Work to complete. Retype each of the rows below, keeping every line as it appears.

Records shown.
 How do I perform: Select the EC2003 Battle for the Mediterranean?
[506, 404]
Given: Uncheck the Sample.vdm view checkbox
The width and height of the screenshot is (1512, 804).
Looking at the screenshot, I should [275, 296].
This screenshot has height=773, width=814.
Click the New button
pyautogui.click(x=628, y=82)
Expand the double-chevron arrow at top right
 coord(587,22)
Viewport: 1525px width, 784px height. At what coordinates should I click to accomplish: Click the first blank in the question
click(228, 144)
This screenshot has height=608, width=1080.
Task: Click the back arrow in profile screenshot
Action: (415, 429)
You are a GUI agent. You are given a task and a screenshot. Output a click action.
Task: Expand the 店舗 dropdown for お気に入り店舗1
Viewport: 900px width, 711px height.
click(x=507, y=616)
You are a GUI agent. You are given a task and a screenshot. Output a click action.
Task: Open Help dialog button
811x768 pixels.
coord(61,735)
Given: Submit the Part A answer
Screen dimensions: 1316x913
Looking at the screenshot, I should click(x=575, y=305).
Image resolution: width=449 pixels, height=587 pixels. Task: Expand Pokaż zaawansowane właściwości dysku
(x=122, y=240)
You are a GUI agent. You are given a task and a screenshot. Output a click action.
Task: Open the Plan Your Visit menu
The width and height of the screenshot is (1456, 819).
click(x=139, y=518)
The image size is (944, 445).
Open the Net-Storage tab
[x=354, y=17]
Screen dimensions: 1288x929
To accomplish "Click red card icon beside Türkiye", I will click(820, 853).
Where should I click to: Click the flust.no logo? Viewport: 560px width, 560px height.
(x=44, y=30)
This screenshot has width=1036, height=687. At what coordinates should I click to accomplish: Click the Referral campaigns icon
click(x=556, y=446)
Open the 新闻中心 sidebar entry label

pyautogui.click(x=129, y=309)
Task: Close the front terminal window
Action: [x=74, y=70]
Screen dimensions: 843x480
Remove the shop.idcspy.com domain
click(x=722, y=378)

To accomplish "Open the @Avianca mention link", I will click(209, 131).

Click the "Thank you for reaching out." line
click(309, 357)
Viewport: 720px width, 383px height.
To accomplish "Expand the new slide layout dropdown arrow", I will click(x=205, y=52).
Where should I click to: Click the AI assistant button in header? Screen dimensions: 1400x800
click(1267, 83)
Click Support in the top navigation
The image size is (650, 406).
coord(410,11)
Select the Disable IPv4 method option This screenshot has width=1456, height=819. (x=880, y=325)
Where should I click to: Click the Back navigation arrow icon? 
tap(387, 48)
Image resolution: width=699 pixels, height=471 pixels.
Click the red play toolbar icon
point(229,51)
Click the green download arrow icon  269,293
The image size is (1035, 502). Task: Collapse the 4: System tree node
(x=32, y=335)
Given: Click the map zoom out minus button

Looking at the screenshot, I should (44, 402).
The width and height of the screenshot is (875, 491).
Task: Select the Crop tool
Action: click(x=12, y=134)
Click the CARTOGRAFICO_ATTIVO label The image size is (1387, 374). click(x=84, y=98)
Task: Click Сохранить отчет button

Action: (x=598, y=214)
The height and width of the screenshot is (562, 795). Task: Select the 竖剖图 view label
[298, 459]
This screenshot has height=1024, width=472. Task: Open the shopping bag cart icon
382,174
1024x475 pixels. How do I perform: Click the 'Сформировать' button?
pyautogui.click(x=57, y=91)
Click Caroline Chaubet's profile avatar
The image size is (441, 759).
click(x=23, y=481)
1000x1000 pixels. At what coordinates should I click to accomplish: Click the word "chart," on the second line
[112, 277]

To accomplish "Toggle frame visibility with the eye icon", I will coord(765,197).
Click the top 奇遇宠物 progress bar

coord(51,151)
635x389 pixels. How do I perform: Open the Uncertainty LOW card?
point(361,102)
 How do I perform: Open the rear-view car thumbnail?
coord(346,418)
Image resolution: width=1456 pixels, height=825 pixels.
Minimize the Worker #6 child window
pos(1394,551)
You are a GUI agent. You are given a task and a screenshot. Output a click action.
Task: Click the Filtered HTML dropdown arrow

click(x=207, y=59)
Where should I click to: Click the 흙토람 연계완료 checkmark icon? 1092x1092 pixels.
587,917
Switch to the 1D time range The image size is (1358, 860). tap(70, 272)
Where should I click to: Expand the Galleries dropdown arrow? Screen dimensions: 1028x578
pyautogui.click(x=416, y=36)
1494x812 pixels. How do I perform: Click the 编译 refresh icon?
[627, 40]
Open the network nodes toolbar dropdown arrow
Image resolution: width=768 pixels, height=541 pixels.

Output.
 How do I perform: Select the EC2003 Battle for the Mediterranean?
[506, 404]
Given: Uncheck the Sample.vdm view checkbox
The width and height of the screenshot is (1512, 804).
Looking at the screenshot, I should [275, 296].
This screenshot has height=773, width=814.
Click the New button
pyautogui.click(x=628, y=82)
Expand the double-chevron arrow at top right
 coord(587,22)
Viewport: 1525px width, 784px height. At what coordinates should I click to accomplish: Click the first blank in the question
click(228, 144)
This screenshot has height=608, width=1080.
Task: Click the back arrow in profile screenshot
Action: (415, 429)
You are a GUI agent. You are given a task and a screenshot. Output a click action.
Task: Expand the 店舗 dropdown for お気に入り店舗1
Viewport: 900px width, 711px height.
click(x=507, y=616)
You are a GUI agent. You are given a task and a screenshot. Output a click action.
Task: Open Help dialog button
811x768 pixels.
coord(61,735)
Given: Submit the Part A answer
Screen dimensions: 1316x913
Looking at the screenshot, I should click(x=575, y=305).
Image resolution: width=449 pixels, height=587 pixels. Task: Expand Pokaż zaawansowane właściwości dysku
(x=122, y=240)
You are a GUI agent. You are given a task and a screenshot. Output a click action.
Task: Open the Plan Your Visit menu
The width and height of the screenshot is (1456, 819).
click(x=139, y=518)
The image size is (944, 445).
Open the Net-Storage tab
[x=354, y=17]
Screen dimensions: 1288x929
To accomplish "Click red card icon beside Türkiye", I will click(820, 853).
Where should I click to: Click the flust.no logo? Viewport: 560px width, 560px height.
(x=44, y=30)
This screenshot has width=1036, height=687. At what coordinates should I click to accomplish: Click the Referral campaigns icon
click(x=556, y=446)
Open the 新闻中心 sidebar entry label

pyautogui.click(x=129, y=309)
Task: Close the front terminal window
Action: [x=74, y=70]
Screen dimensions: 843x480
Remove the shop.idcspy.com domain
click(x=722, y=378)

To accomplish "Open the @Avianca mention link", I will click(209, 131).

Click the "Thank you for reaching out." line
click(309, 357)
Viewport: 720px width, 383px height.
To accomplish "Expand the new slide layout dropdown arrow", I will click(x=205, y=52).
Where should I click to: Click the AI assistant button in header? Screen dimensions: 1400x800
click(1267, 83)
Click Support in the top navigation
The image size is (650, 406).
coord(410,11)
Select the Disable IPv4 method option This screenshot has width=1456, height=819. (x=880, y=325)
Where should I click to: Click the Back navigation arrow icon? 
tap(387, 48)
Image resolution: width=699 pixels, height=471 pixels.
Click the red play toolbar icon
point(229,51)
Click the green download arrow icon  269,293
The image size is (1035, 502). Task: Collapse the 4: System tree node
(x=32, y=335)
Given: Click the map zoom out minus button

Looking at the screenshot, I should (44, 402).
The width and height of the screenshot is (875, 491).
Task: Select the Crop tool
Action: click(x=12, y=134)
Click the CARTOGRAFICO_ATTIVO label The image size is (1387, 374). click(x=84, y=98)
Task: Click Сохранить отчет button

Action: (x=598, y=214)
The height and width of the screenshot is (562, 795). Task: Select the 竖剖图 view label
[298, 459]
This screenshot has height=1024, width=472. Task: Open the shopping bag cart icon
382,174
1024x475 pixels. How do I perform: Click the 'Сформировать' button?
pyautogui.click(x=57, y=91)
Click Caroline Chaubet's profile avatar
The image size is (441, 759).
click(x=23, y=481)
1000x1000 pixels. At what coordinates should I click to accomplish: Click the word "chart," on the second line
[112, 277]

To accomplish "Toggle frame visibility with the eye icon", I will coord(765,197).
Click the top 奇遇宠物 progress bar

coord(51,151)
635x389 pixels. How do I perform: Open the Uncertainty LOW card?
point(361,102)
 How do I perform: Open the rear-view car thumbnail?
coord(346,418)
Image resolution: width=1456 pixels, height=825 pixels.
Minimize the Worker #6 child window
pos(1394,551)
You are a GUI agent. You are given a task and a screenshot. Output a click action.
Task: Click the Filtered HTML dropdown arrow

click(x=207, y=59)
Where should I click to: Click the 흙토람 연계완료 checkmark icon? 1092x1092 pixels.
587,917
Switch to the 1D time range The image size is (1358, 860). tap(70, 272)
Where should I click to: Expand the Galleries dropdown arrow? Screen dimensions: 1028x578
pyautogui.click(x=416, y=36)
1494x812 pixels. How do I perform: Click the 编译 refresh icon?
[627, 40]
Open the network nodes toolbar dropdown arrow
Image resolution: width=768 pixels, height=541 pixels.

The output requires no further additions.